Set design came quite naturally, there was no real intention it just grew. I had always made things, loved collecting oddities and when I moved into my current space 6 years ago, an empty warehouse in Dalston, it became one giant set build really. The set designer role grew from that.
How did you get to where you are today?
I began doing a few shoos with my friend Benjamin Huseby and it just grew from there... lots of very hard work and working with as many people as possible, doing tons of editorial shoots.
Can you describe your studio?
My studio is more or less a collection of houses, the workshop itself is pretty basic, then I built a house within the space. It's very much my style, very rickety and made from lots of reclaimed things I find and collect. This is where I live and inside this house there is the tiny wee house in the attic, up some stairs made from old wine crates, this is where I sleep. Then there is my summer house I built on the roof and the Brazilian brothel tucked away in the corner of the attic.
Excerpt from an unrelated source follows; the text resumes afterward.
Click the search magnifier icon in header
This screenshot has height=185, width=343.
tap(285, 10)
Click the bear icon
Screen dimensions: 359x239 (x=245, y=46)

I constantly have to keep working on it... it will never stop developing.
How does an average working day unfold?
Walk the dog in the morning, send my emails, then I start getting whatever materials I need together, off in my van collecting what I need. If I'm making anything I often don't start ‘til the evening, strangely I still like to work alone and really get stuck into things once my assistants have finished for the day.
There is a certain zone I fall into and love pottering about the workshop on my own, although having people around can stimulate other areas and I love the company.
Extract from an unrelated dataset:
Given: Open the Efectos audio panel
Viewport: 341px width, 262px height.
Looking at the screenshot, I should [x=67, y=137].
I'm really enjoying having a space big enough at last to actually have people here working with me. It wasn't really possible before and that was a real strain at times.
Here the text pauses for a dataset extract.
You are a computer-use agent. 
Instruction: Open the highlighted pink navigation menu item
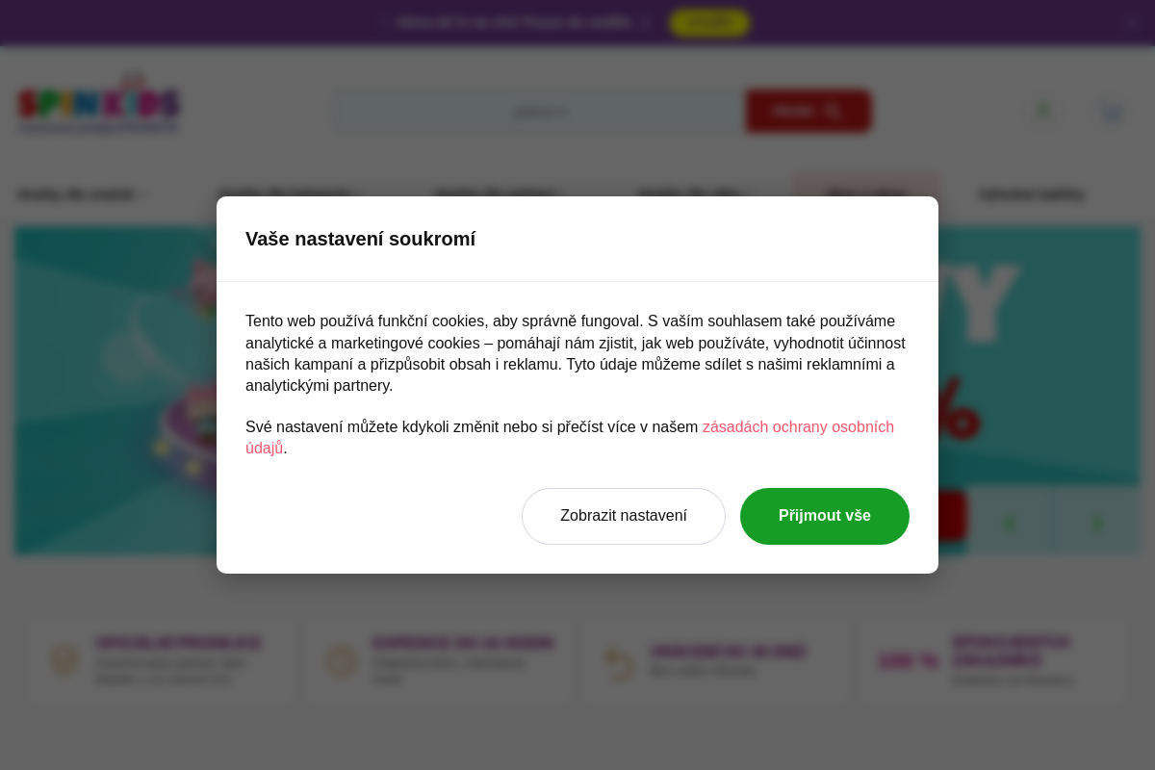pyautogui.click(x=865, y=194)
What is the inspiration behind The Pale Blue Door?
The Pale Blue Door came about due to some desperate times. Then the recession hit and the work just vanished, it really seems set designer seems to be the first chop off the budgets! I realised I was four months behind in the rent and was going to have to do something pretty quick.
I had worked in restaurants all my life off and on and it just came in a flash. Samara my assistant had come in one day and I just said we're opening a restaurant!
I really wanted it to be very much like a speakeasy, maybe on the banks of the Mississippi or in Berlin as the Nazis rose to power.
We went round making little tables in all the nooks and crannies, a table in the shack, a table in my bedroom. We made tablecloths from scraps of fabric in the workshop, old shirts became napkins. I had been collecting old plates and cups and old tea pots for a while and I just added to these from car boots etc.
I was a little embarrassed by the whole thing initially. I felt it was a slight failure to be pushed to having to cook for the masses to survive but it was so well received the initial four days became a month. I loved it, it was very intense but everyone was always so happy and impressed with it that it became the thing I’m most proud of achieving in a way.
It's back in June for a few weekends.
What advice would you give anyone trying to make it?
If you want to make it as a set designer, try and be true to who you are, it's often better to work less but what you do is utterly your work, your style. I made the mistake of saying yes to everything and diluting what I was really about to the point where I'd lost any sense of who I was... let alone expecting others to know what you do.
Be brave, be strong and say no if you feel you won't get anything out of it.
At the end of the day you do editorials for free to get great pictures in your book, which leads on to money work, which leads on to more great editorials etc.
Don't worry about what everyone else is doing! Just keep at it and your time will come.
Could you tell me about your collaboration with Bat For Lashes?
Bat for Lashes just popped out of the blue really, she came to my studio for an initial meeting and fell in love with the place. We are both huge dreamers and share a very similar aesthetic, I really get what she's about, she came to my last exhibition and seems to really get me too... we will work together in the future, we keep trying to make an exhibition happen, a collaboration, taking all the inspirations from the album and creating something amazing. I have so many great ideas it just keeps coming back to funding. I would love it to happen though
And a bit about the exhibition you staged recently at your studio?
The exhibition was an extension of my first show the previous year. It told the story of my journey to London, finding my feet here and frequently falling off them! This last one was really the story of my 20s, lots of boy heart ache, travels and adventures. I built a little street of houses through my attic and you would crawl through, peering in the windows at these little scenes I'd made telling some memory of mine.
What projects are you working on now?
I'm building a shop front for Jeanette's new shop in Shoreditch. I'm making it from old doors I'd been collecting, they are all really beautiful, it looks a bit like an old Jamaican shack and all those doors flapping away should make a very pleasant summer for dear Jeanette.
Working on a piece of work for a group show at the new Dalston Superstore, it's entitled The Tree Of Fucking Creatives and should raise a few eyebrows!
Went to Northumberland last weekend to create an eccentric country garden for Harper's Bazaar with Benjamin Huseby and Jacob K.
Apart form the raging insomnia which comes whenever I'm creatively happy things couldn't be better.